Concordia University Engineering and Computer Science professor Jun Cai also sees the potential of such wearable tech to adapt to specific human-centered needs.

He explained while many new technologies have looked at ways to make humans replaceable, wearable technology often seeks to create opportunities that optimize human capacities.

“Human intelligence can be the more powerful factor,” he said.

Collecting data with smart clothing can also help doctors provide quality diagnostics at a distance and reduce patient visits to the hospital, especially for those with chronic illnesses. With such applications, patients can monitor their health simultaneously with their doctor and alert them to sudden changes.

While there’s plenty of excitement around wearable technologies at companies like Hexoskin, experts like Berzowska point out we’re not all about to become smart clothing-wearing cyborgs any time soon.

She believes a large-scale uptake of wearable technologies will be a slow process, with any noticeable shifts not coming for another five to 10 years. The reason, according to Berzowska, is that while technology advances at a high speed, society’s basic needs concerning body data — like tracking body weight and physical abilities — remain the same.

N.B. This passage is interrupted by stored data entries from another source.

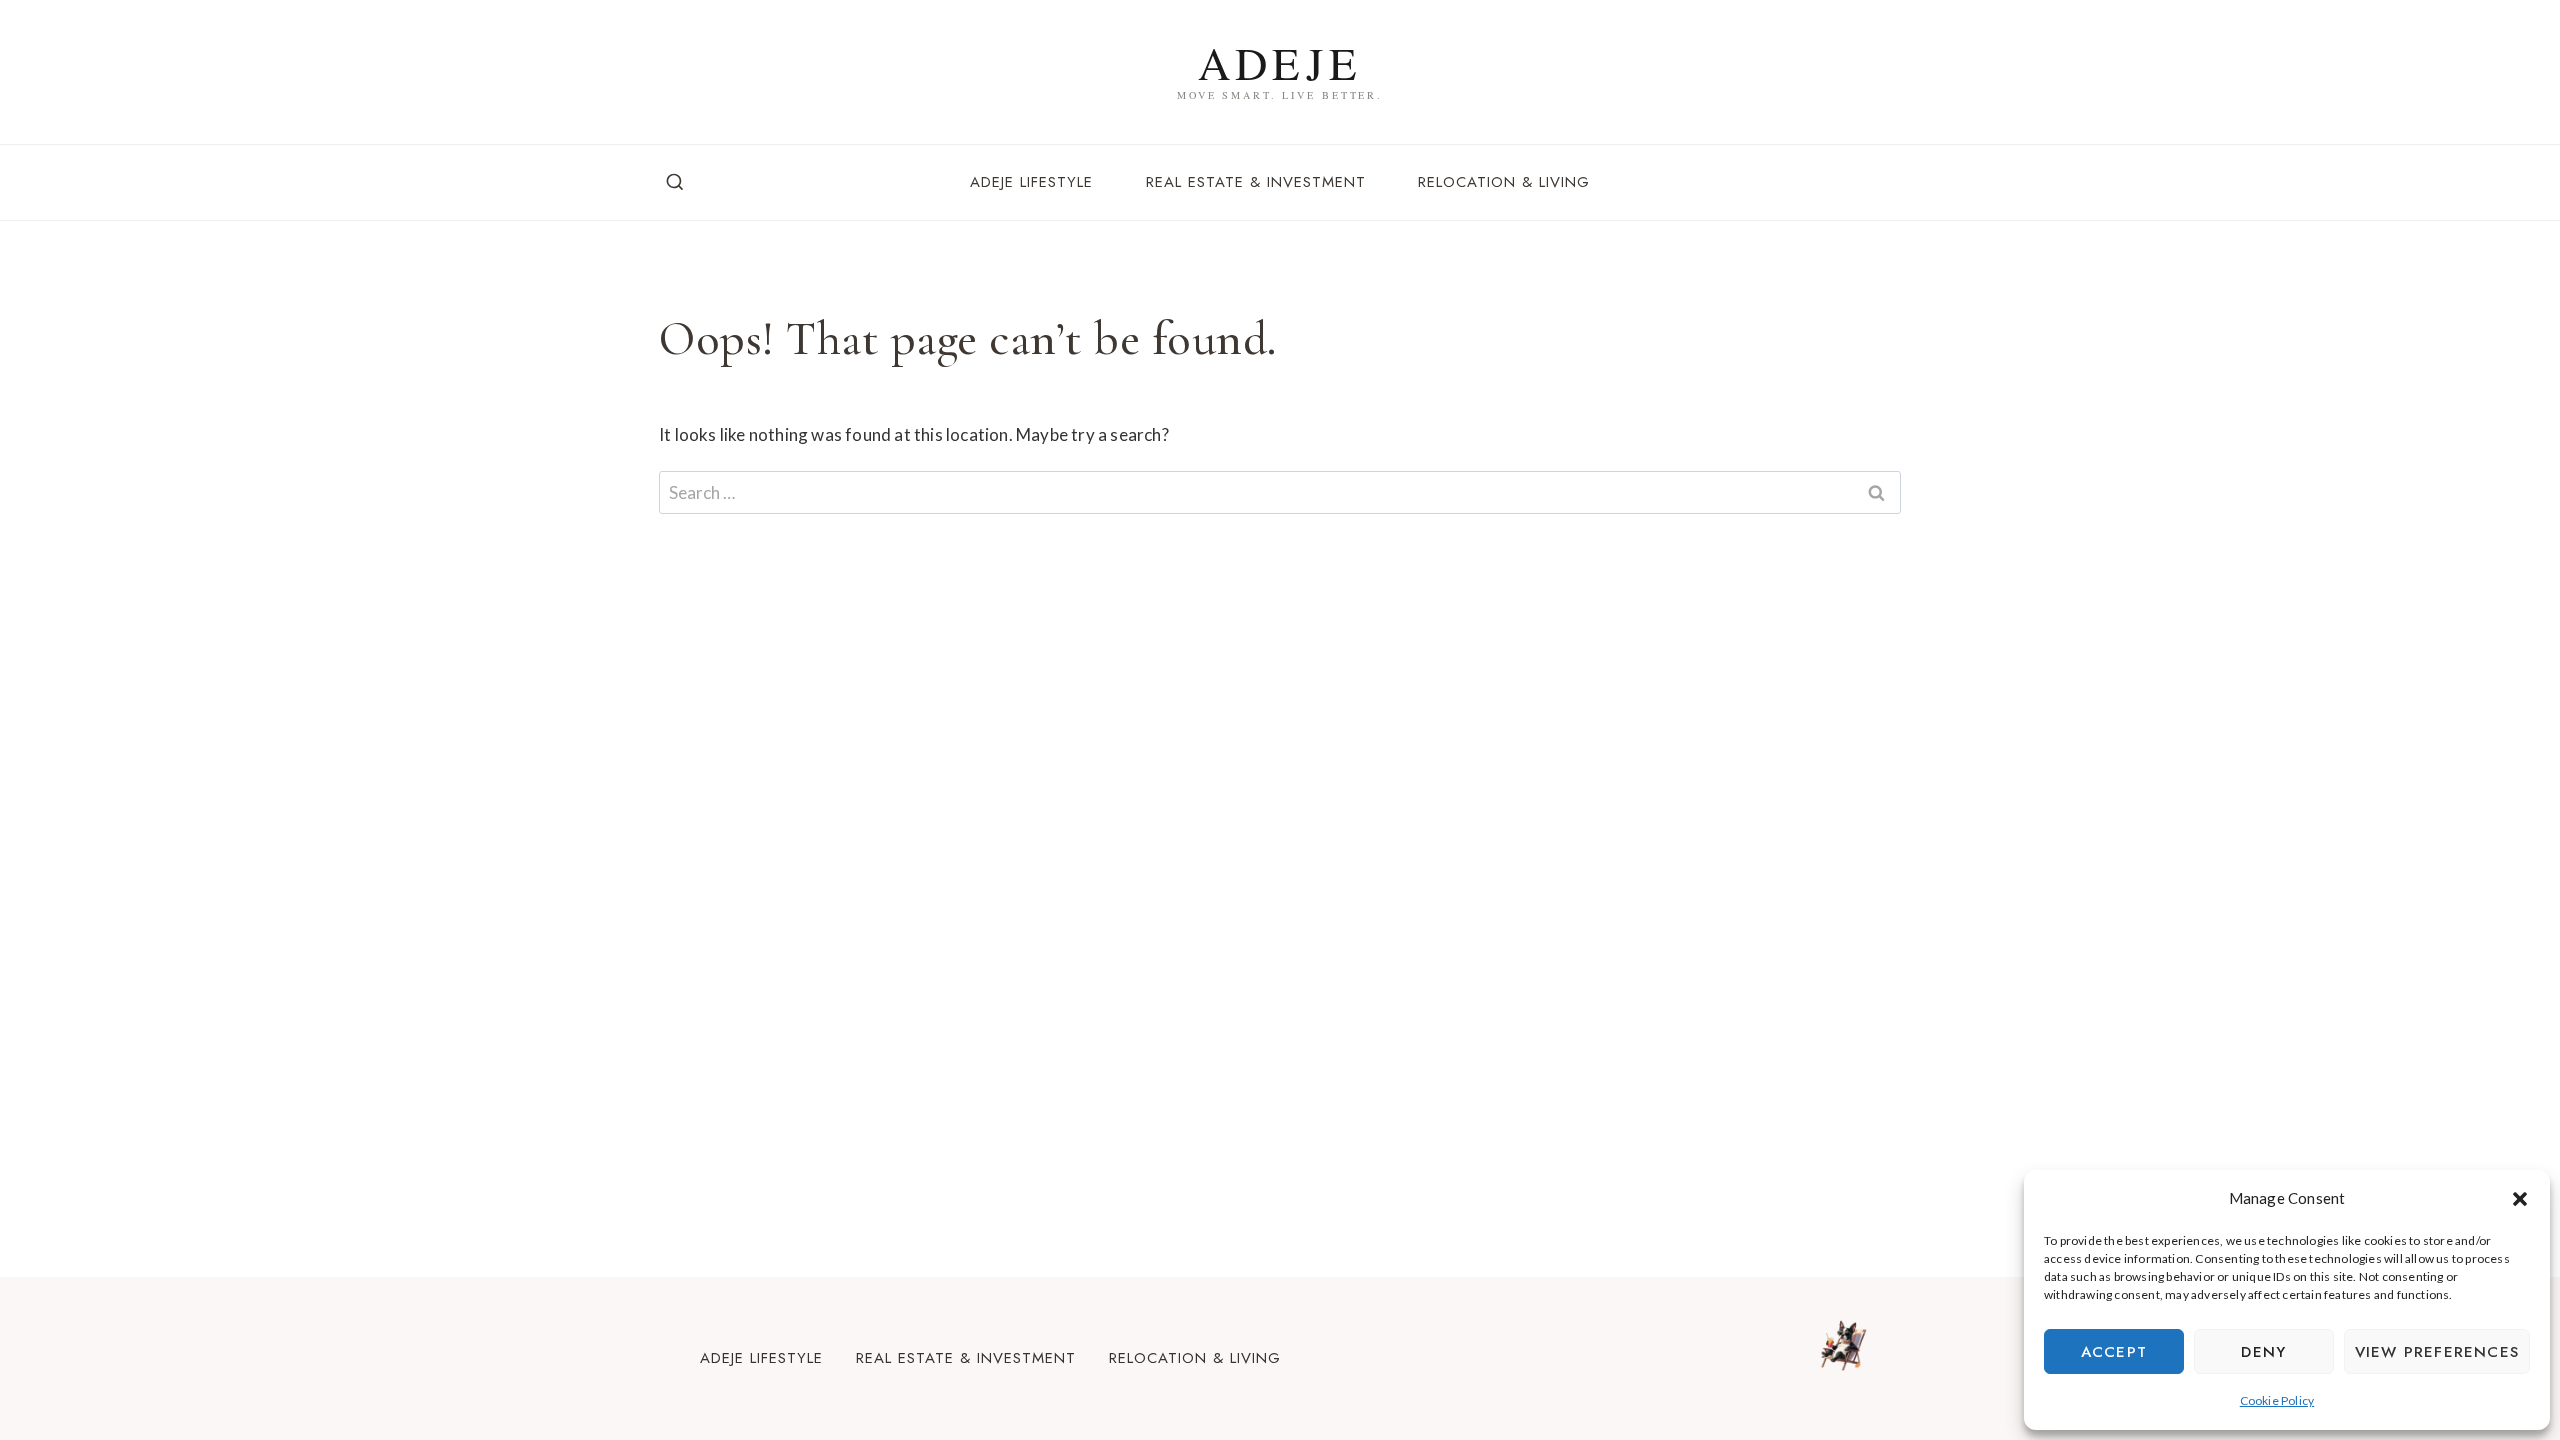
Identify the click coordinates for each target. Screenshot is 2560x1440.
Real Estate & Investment (1256, 182)
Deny (2263, 1352)
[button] (2520, 1199)
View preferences (2437, 1352)
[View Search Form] (675, 183)
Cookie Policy (2277, 1400)
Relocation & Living (1504, 182)
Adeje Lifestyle (1031, 182)
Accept (2114, 1352)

Additionally, Cai noted flaws in the technology, such as short battery life, data inaccuracy and high-costs, continue to keep next-generation wearables largely inaccessible to most.

According to Lafargue, Hexoskin will continue developing their garments, in hopes of slowly replacing pricey hospital monitoring systems and improving patient quality of life. The company recently also renewed its contract with the Canadian Space Agency, meaning its smart clothing technology will soon again be heading to a galaxy not so far away.